*** Block opens ***

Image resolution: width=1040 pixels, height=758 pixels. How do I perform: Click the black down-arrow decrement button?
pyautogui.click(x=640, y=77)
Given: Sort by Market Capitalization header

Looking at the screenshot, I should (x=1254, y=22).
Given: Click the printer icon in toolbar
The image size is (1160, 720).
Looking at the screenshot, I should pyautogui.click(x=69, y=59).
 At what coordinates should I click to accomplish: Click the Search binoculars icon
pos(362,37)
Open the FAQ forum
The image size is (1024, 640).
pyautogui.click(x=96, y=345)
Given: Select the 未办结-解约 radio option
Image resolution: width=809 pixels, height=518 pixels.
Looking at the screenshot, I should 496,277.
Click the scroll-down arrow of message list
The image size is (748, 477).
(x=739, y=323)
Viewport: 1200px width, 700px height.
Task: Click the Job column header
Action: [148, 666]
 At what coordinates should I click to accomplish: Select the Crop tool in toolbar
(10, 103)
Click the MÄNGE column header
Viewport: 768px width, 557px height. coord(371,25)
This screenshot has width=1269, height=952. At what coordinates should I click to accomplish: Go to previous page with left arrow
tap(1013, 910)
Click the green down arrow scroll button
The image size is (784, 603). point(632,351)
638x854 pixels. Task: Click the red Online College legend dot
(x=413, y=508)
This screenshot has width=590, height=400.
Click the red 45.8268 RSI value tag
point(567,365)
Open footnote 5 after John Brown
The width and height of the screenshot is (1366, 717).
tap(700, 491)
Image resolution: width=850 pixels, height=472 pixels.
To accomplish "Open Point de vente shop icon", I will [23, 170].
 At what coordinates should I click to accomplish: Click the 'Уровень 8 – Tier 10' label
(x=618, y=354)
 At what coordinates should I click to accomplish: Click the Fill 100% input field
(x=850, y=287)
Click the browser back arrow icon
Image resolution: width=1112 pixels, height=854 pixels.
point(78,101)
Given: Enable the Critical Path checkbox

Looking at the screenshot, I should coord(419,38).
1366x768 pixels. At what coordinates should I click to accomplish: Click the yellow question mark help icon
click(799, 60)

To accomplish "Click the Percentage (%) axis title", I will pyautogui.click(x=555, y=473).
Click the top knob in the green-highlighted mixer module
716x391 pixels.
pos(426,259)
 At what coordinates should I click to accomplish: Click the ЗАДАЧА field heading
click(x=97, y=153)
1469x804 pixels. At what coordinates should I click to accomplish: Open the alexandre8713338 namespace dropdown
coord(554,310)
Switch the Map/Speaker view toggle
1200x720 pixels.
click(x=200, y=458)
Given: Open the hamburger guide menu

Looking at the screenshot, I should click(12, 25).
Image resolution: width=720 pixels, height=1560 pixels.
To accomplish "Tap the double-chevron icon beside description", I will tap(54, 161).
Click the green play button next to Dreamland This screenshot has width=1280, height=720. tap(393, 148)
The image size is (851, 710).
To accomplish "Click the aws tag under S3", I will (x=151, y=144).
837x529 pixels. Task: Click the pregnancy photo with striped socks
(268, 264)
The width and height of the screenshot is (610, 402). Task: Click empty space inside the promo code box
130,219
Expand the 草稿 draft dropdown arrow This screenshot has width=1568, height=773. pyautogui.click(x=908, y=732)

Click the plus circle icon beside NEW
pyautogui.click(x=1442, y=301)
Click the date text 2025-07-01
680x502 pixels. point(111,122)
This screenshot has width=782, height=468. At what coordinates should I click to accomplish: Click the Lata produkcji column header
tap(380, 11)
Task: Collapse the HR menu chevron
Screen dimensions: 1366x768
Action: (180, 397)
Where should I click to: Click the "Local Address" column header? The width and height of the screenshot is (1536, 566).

*** Block closes ***

**What to produce**
Looking at the listing above, which lines hold "chevron"? Copy every such line.

**Response to this task**
To accomplish "Tap the double-chevron icon beside description", I will tap(54, 161).
Task: Collapse the HR menu chevron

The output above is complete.